In carrying out its function to interpret the Constitution, it had to point the way with regard to the new direction chosen by the people of
South Africa.
Pius Langa
then advocate and member of the ANC’s Constitutional Committee
The idea of a Constitutional Court
In 1991, the African National Congress (ANC) invited international judges, legal specialists, members of opposition parties and ANC members to a symposium to discuss the idea of a constitutional court. At a hotel in the Magaliesberg, some of the world’s best legal minds presented papers and rigorously examined constitutional court models from all over the world. After in-depth discussions, the committee resolved that a new court, with a blend of elements taken from different constitutional models, would best suit South Africa.
The then Law Commission and the Department of Justice agreed that a specialist court was needed but argued firmly that it should be a branch of the Appellate Division, the highest court under apartheid. So while the idea of a constitutional court was beginning to take shape in the minds of political parties and the legal fraternity, everybody had a different vision of how it should be established.
Pius Langa, an advocate and member of the ANC’s Constitutional Committee, was one of the voices that proposed that there should be a brand-new court instead of just a new branch of the existing Appellate Division. He firmly believed that the existing overwhelmingly white, male judiciary was tainted with the abuses of apartheid and would have very limited legitimacy in the eyes of the majority of South Africans. In Pius Langa’s opinion, simply extending the present judiciary would only ‘perpetuate disadvantage and inequality.’
Negotiations over the Constitutional Court
In June 1993 the question of the structure, composition and jurisdiction of the Constitutional Court was addressed in much detail at the Multi-Party Negotiating Process (MPNP). Although the idea of a separate court that would safeguard the constitution had been agreed to early on in the negotiations it was only at this late stage that the issues were addressed in any detail. When the Technical Committee for Constitutional Matters realised how contentious the establishment of the Court was, they drafted the first detailed report – known as the Twelfth Report – and presented this to the Negotiating Council. This was followed by long and vigorous debates. These were four of the most important issues that had to be resolved.
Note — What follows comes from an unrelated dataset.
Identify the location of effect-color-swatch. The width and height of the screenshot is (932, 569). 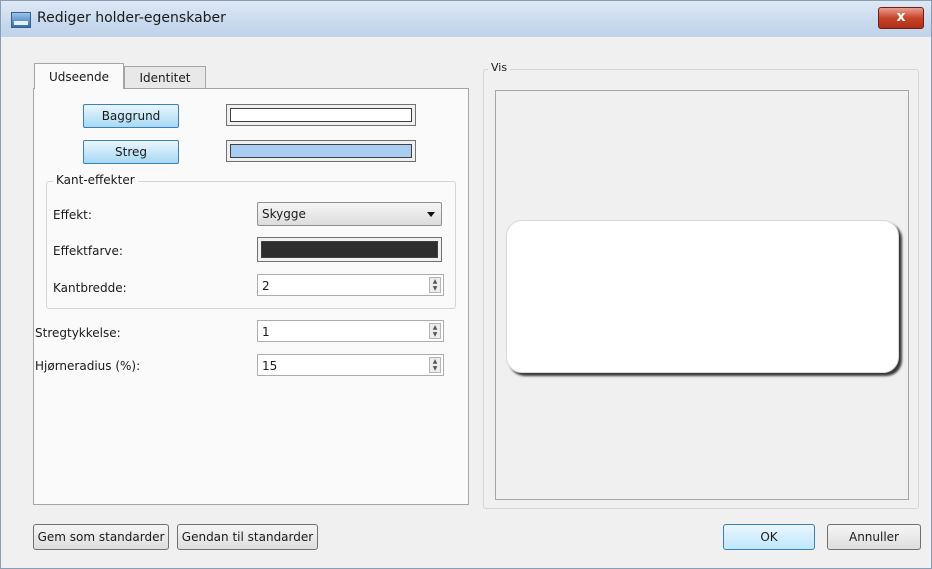
(350, 250). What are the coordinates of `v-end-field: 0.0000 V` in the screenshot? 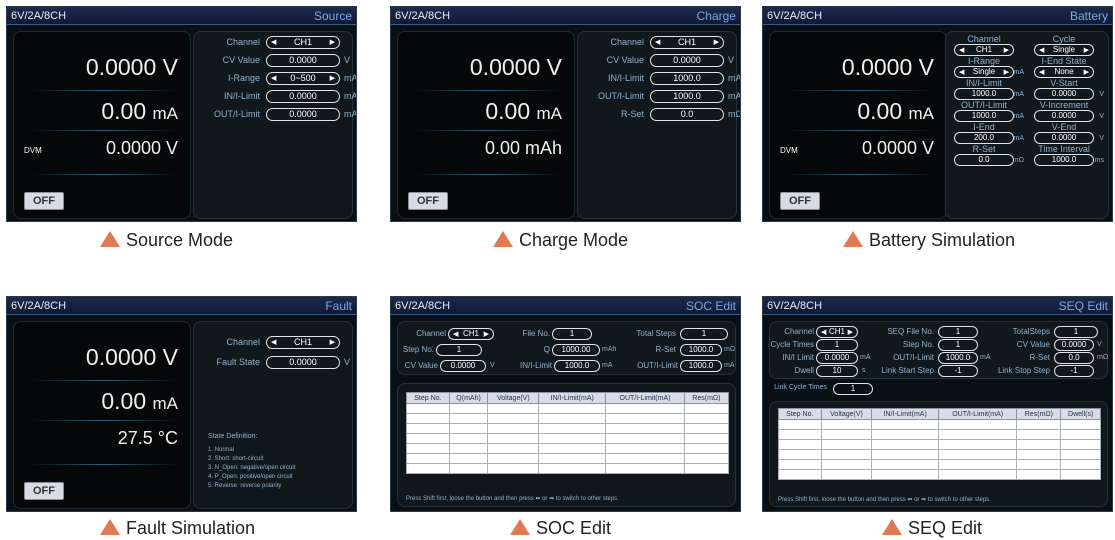 It's located at (1069, 138).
Under the Interim Constitution, (and for some of the period after its repeal and replacement by the 1996 Constitution), the Court treated constitutional review as exceptional. The adjudication of constitutional issues was a matter of last resort, to be avoided if there was some way to resolve a dispute … No longer … [After a seminal judgment in 2000 there is] an entirely new conception of the role of the Constitution in the legal system, and a remarkable expansion of the field of constitutional adjudication.
Iain Currie
IN THE SPECIAL ANNIVERSARY PUBLICATION, THE CONSTITUTIONAL COURT OF SOUTH AFRICA: THE FIRST TEN YEArs, 2005
The institutional nature of the Constitutional Court
Should the new Constitutional Court be established as a separate court with jurisdiction over all constitutional matters or should it be a chamber of the then highest court, the Appellate Division?
The negotiators decided on a new court with its own identity, procedures and regulations. It would sit at the same level as the Appellate Division which had previously been the highest court in the land.
The power of judicial review
Should the new Constitutional Court have the power of judicial review – a process under which executive or legislative actions are able to be reviewed by the judiciary?
Negotiators resolved that the Constitutional Court should have the power of judicial review and could determine the legality of acts of Parliament. They decided that the Court could also refer any laws that were inconsistent with the Constitution to Parliament for revision.
In making this historic decision of establishing a new and independent court, the negotiators effectively put an end to parliamentary sovereignty. Since 1910, parliamentary sovereignty had been the country’s governance system, which had allowed the whites-only legislature to enact apartheid laws without the scrutiny of a court that had the right to review the laws and powers of Parliament. Previous apartheid legislation disallowed any court of law ‘to inquire into or to pronounce upon the validity of an act of Parliament’.
Qualifications of the judges
What qualifications should be required of prospective judges of the Constitutional Court?
After a lengthy battle, the negotiators ultimately agreed that the ten-year period of post-qualification practice by candidates should be retained and that there should be a special provision to make it possible for appointments to be made from a category of ‘non-legal’ constitutional experts.
Appointing Judges
How should judges be appointed?
After a great deal of dissension amongst the negotiating parties, the negotiators made a decisive break with the old system of untrammelled executive appointment of judges by creating the Judicial Services Commission (JSC). The JSC would be a diverse body of partisan and nonpartisan members that would select judges for the Supreme Court as well as the Constitutional Court. Section 105 of the Interim Constitution identified 17 members, over half of which were to be politicians or political appointments drawn from the executive, the legislature or appointed by the President.